There are a few necessities in life that are crucial to a person’s survival, including food, water, air, light, and heat. But all necessities in excess put people in danger; too much water can lead to drowning and too much light can be blinding. Heat in excess leads to burning, which can harm you and even leave damage for miles. Not only are they dangerous, but they can be far more common than you may expect. In a given year, there are nearly 1 million fires reported in the United States.
So how do we prevent fires from creating serious damage to our industries and communities? Well, the first step is to eliminate the hazard. The Hard Hat Training Series has in-depth fire safety training modules to keep you informed to avoid fire hazards.
In the event a fire has already begun, you will need fire prevention systems in place, like a fire extinguisher. Fire extinguishers are designed to operate for a continuous flow of about 15 seconds for small and medium sized fires. If a fire is too big then get to a safe place, pull a fire alarm, and notify the proper authorities. A good rule for determining if the fire is safe to extinguish is the five second rule. If you believe the fire can’t be put out in five seconds, then immediately evacuate the building.
If using an extinguisher is an appropriate action, hold it properly at a safe distance from the flames. When using a fire extinguisher, remember P.A.S.S.
- Pull the safety pin. the safety pin is designed to prohibit the extinguisher from discharging unless it is removed. This seal can easily be broken by pulling hard or twisting the pin.

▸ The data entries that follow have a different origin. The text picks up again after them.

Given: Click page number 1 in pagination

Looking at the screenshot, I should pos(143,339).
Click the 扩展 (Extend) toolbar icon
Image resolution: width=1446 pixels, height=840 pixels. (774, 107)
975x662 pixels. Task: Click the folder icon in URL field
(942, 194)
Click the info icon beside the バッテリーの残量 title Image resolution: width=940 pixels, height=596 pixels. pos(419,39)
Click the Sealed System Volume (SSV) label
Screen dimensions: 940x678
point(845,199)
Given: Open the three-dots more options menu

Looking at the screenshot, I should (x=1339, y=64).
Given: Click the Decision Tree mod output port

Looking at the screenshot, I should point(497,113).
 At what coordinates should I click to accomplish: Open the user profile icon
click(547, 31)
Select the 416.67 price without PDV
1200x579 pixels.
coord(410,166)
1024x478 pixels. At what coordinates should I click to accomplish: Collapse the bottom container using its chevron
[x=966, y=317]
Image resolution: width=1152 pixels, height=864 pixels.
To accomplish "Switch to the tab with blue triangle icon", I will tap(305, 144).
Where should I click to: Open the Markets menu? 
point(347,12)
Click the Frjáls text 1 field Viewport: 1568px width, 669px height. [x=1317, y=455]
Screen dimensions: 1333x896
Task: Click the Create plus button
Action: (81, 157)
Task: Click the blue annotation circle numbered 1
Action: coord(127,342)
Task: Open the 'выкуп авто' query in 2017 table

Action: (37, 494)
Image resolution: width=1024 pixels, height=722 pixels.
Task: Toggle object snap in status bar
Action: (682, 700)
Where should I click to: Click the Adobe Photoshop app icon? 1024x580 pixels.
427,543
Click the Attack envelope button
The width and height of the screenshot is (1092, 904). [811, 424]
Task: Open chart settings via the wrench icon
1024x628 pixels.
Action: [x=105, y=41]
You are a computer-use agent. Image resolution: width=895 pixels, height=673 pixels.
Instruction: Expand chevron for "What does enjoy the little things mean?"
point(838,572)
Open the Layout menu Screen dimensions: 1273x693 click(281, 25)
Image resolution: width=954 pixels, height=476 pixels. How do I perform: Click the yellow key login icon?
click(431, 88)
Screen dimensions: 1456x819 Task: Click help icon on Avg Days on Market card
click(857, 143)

- Aim the nozzle at the base of the fire. Aiming at the base will cause the agent to come in direct contact with the fuel source and be more effective.
- Squeeze the lever or press the button above the handle until the extinguisher is activated.
- Sweep the nozzle back and forth across the base of the fire. While sweeping the hose or nozzle, take steps towards the fire as the fire is being extinguished. This allows the extinguishing agent to be more effective by covering the entire base of the fire.